Once again a post I wrote entitled Which Race has the Most Beautiful Women? back in 2009 has again attracted an ignorant fool full of privilege and denial. Of all of the pieces in the Womanist Musings archive, this piece seems to repeatedly attract the worst. I have thought from time to time about closing down the comments on it, but the degree of racist comments that it receives convinces me to leave it open, as it occasionally produces fodder for a post. This time I have decided not to break down the comment and will leave it to you to deconstruct should you have the energy.
I only have one thing to say here, and it's this: I was directed by a link to this blog to read about racial fetishization, and though I hoped to be enlightened, I feel surrounded by hatred of white people, white women, especially. As you may guess, I am a white woman, and though I have no personal experience for what it's like to be a POC, no WOC has personal experience for what it's like to be a white woman.What she said did reach me. Everything she had to say served to confirm just about everything I have written about Whiteness and White woman's tears since I started the blog.
You may think that experience has little, if any, merit, but it's not true. Surely, you've heard of "white guilt. I would imagine you've never thought much about it because, why would you? You're not white. The media, the textbooks, people you do and don't know haven't been telling you for years that you enslaved people, stole land, abused a whole race of people, etc. I don't know if there's an equivalent for POC, but, if not, just try to imagine growing up with that kind of weight on your back.

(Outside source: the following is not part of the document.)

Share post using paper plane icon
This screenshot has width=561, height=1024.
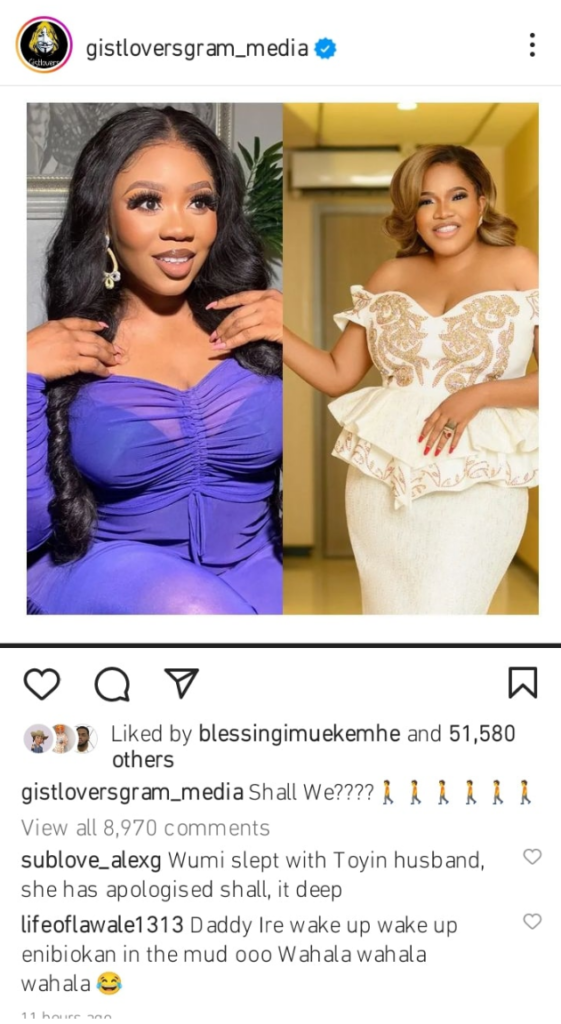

And anyone who thinks white people are exempt from experiencing racism, someone needs to pull the wool off of their eyes. I've been called a "cracker" by other white people, and there may be times when I think the word is funny, but, mostly, it sounds like a racial slur to me, and I hate it. I can't tell you how many times my "whiteness" has been talked about as if it's some kind of negative character trait.
I think you mentioned the word "whiteness", and I can't remember if it was simply a reference to the color of someone's skin, or a stereotype. If you used it to characterize my race, then shame on you. Shame on you for singling out one race as racist. Do you realize how hypocritical that is?
Now, I'm not trying to say that I've suffered more, worse racism than any other race, and I'm not trying to discount the racism that POC experience. But I do experience it, as do other white people. We may be the "neutral" or media's "ideal", but a lot of people resent us for that. And it sucks. I didn't pick the ideal. I don't support the ideal. I think beauty, intelligence, kindness, cruelty, laziness, and hatred can and do exist in any kind of body.
That's all I really have to say. This seems unfinished, but, c'est la vie. I hope something I've said will reach someone.